В этот самый момент миссис Линдквист, которая как-то уж очень тихо сидела рядом, вдруг всхрапнула: рот открыт, голова на спинке дивана. Кора улыбнулась. Первая улыбка с того дня. Даже губы отвыкли.
– …А я-то думала, я так интересно рассказываю, – сказала она.

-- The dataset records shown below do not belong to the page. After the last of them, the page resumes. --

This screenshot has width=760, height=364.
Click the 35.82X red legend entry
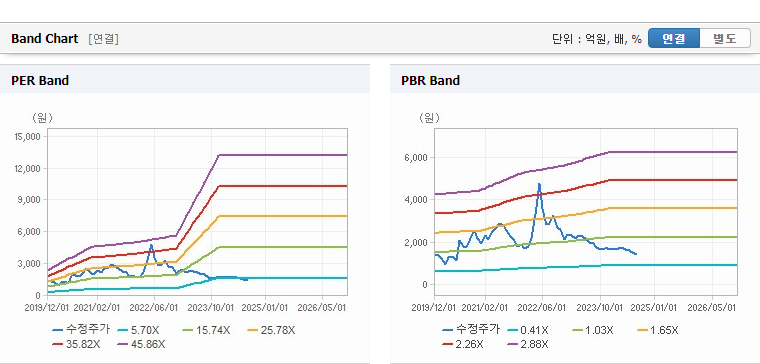pos(77,344)
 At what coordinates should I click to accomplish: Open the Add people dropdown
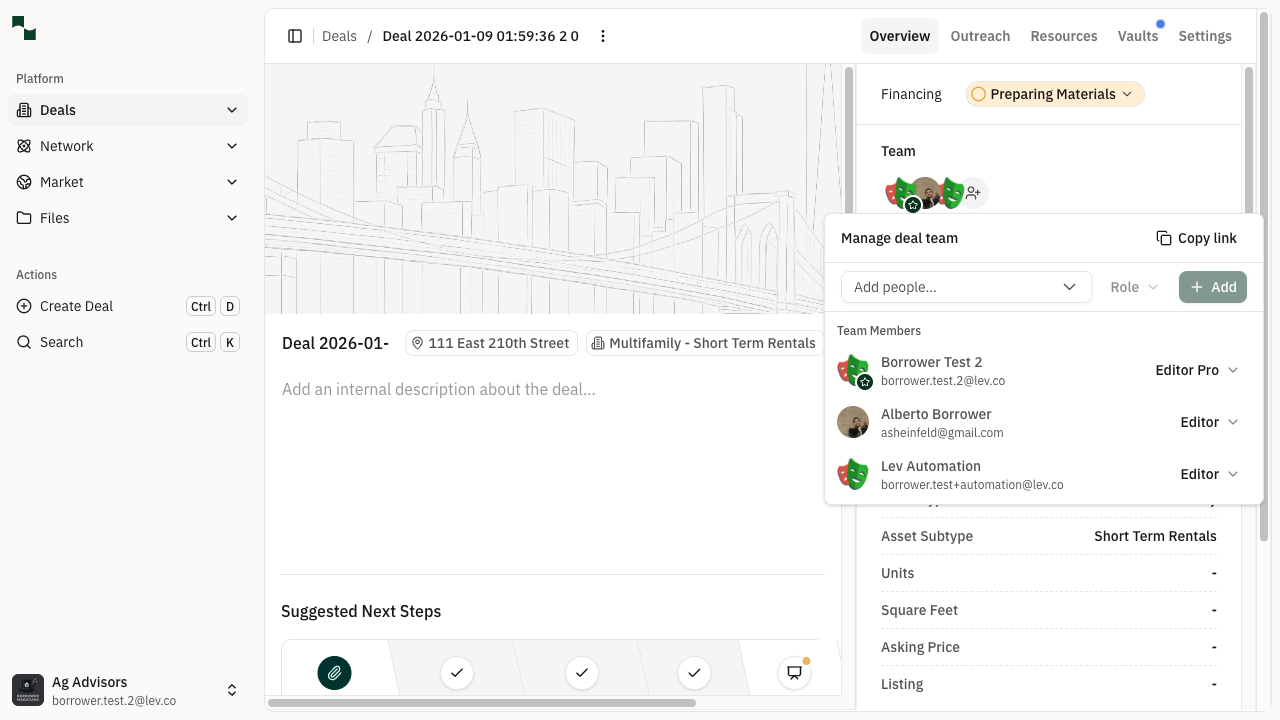(965, 287)
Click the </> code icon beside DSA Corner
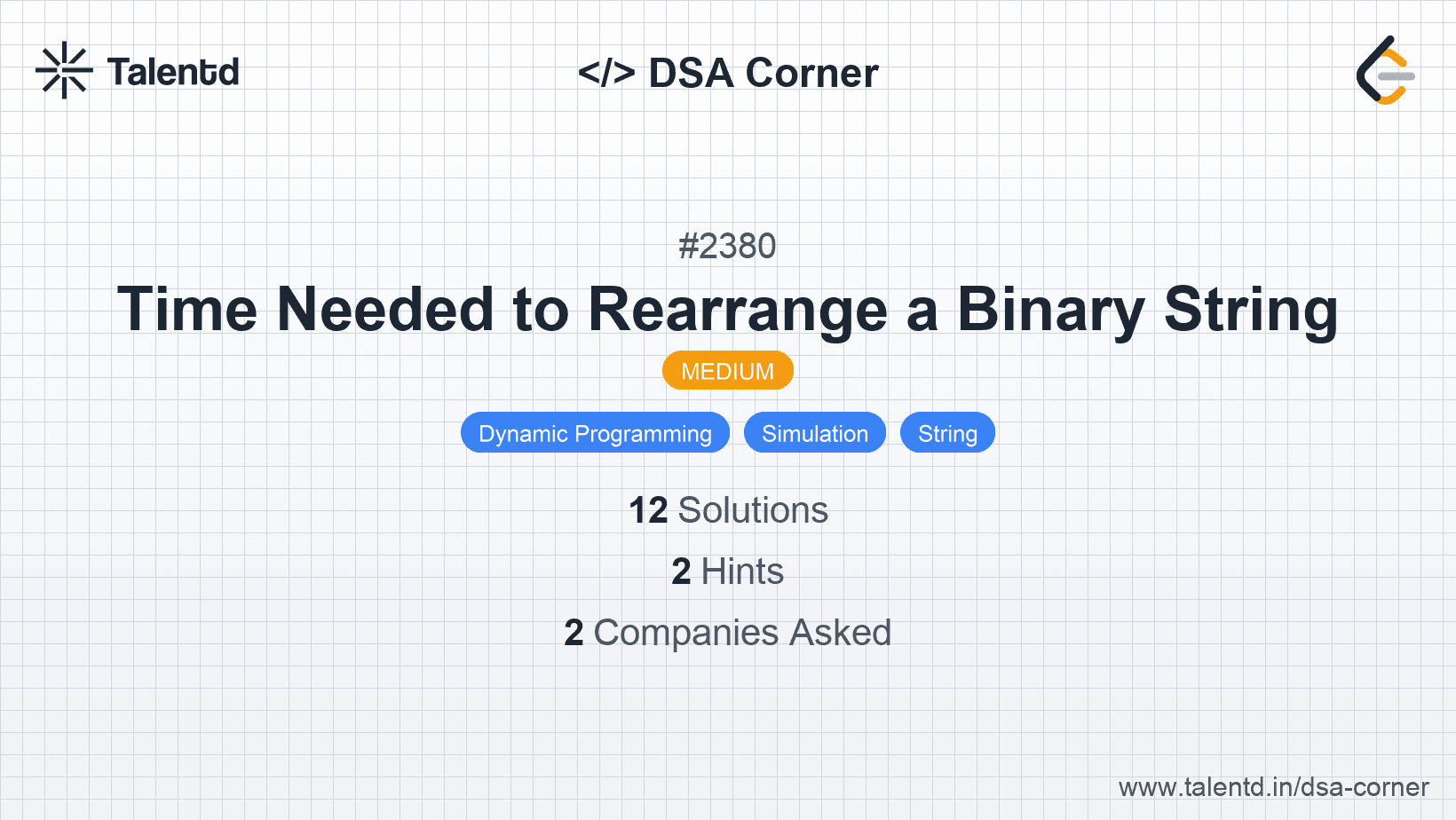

Мистер Карлайл тоже улыбнулся.
– Как думаете, надо ее разбудить?
Кора покачала головой. Она уже думала про поезд и про то, как она себя чувствовала, маленькая девочка, в темные ночи, под стук колес, а впереди неизвестность: точно как сейчас. И она стала рассказывать дальше: про тот день, когда встретила Кауфманов, и как они попросили ее стать их маленькой девочкой. Рассказала ему про поезд, и про все остановки до того, как ее выбрали, и как их учили петь «Иисус меня любит» на сценах и на ступенях церквей и ратуш. А если тебя не выбирают, идешь обратно в поезд. И еще, вспомнила она, в торце вагона был чан с водой и ковшик, и если захочется пить, можно было пойти туда.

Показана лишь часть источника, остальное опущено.